Saturday, 28 May 2016

WIP on the Citadel Realm of Battle Board

Acquired a set of these last week - all bar one are just undercoated black, so I've started off with the important bit - filing the skull pits :D

[There is a theory afoot that the Warhammer Fantasy and 40K worlds are typically a few inches of topsoil laid on top of a couple of feet, or more, of skulls - either that or there are naturally occurring open-cast skull mines. Either way, this doesn't match the geology of the Iberian Peninsula!]

Managed to unearth some lightweight filler, so these are now out in the workshop (which is fortunately warm today) to dry.

The only problem I have left is the one board that the previous owner had started work on, which has been grassed, but sadly not in the colours I want, and a bit too evenly, as I'm looking for something more sun-bleached in general.

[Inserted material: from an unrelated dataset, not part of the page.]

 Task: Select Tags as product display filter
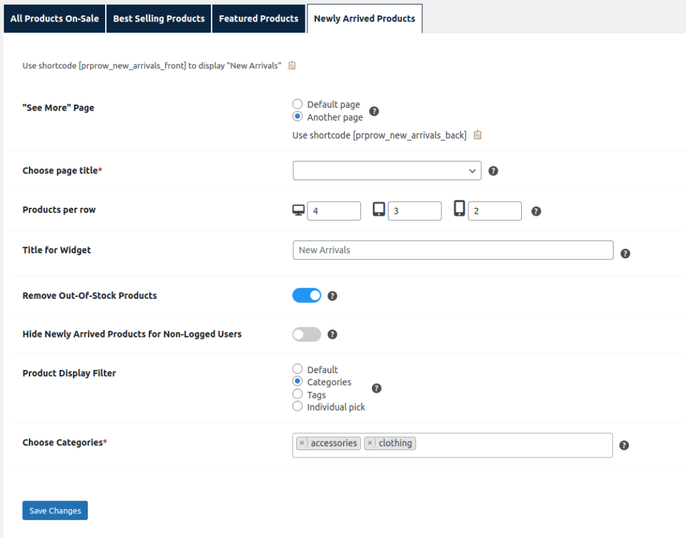tap(297, 395)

Anyone any good tips on removing PVA-attached grass? My immediate thought is get it very wet.


  1. If it's PVA, getting it thoroughly wet is one way.

    However, you could go over it with washes/airbrush/spray paint to tone it down and introduce some variation

    1. ...or just apply PVA spray in a bottle and lay your new grass over the existing....

  2. PVA is designed to be waterproof when it's set. Normally cellulose thinners, methylated spirits, or acetone would do the job, but are likely to react with the plastic to varying degrees.

    If it was me, I'd try warm water (not hot) and washing up liquid first, and if that doesn't work try the meths sparingly and quickly (with a good wash down afterwards to remove any traces).

    Alternatively building on Tamsin's suggestion, go over it with PVA and grit, to create an area of rough rocky ground or a dried-out and washed out area of gravel and pebbles (fairly common in Spain due to flash-floods), or something like that. In other words turn it from a fault into a feature.

    1. Some types of PVA are water resistant others types are not.

      I agree that trying water first would be sensible. I'd put money on an overnight soak seeing all the flock floating away or at least getting things in a state where it can easily be removed with a bit of scrubbing.

  3. Might be worth considering bio strip or dettol - I would imagine they'd do the trick.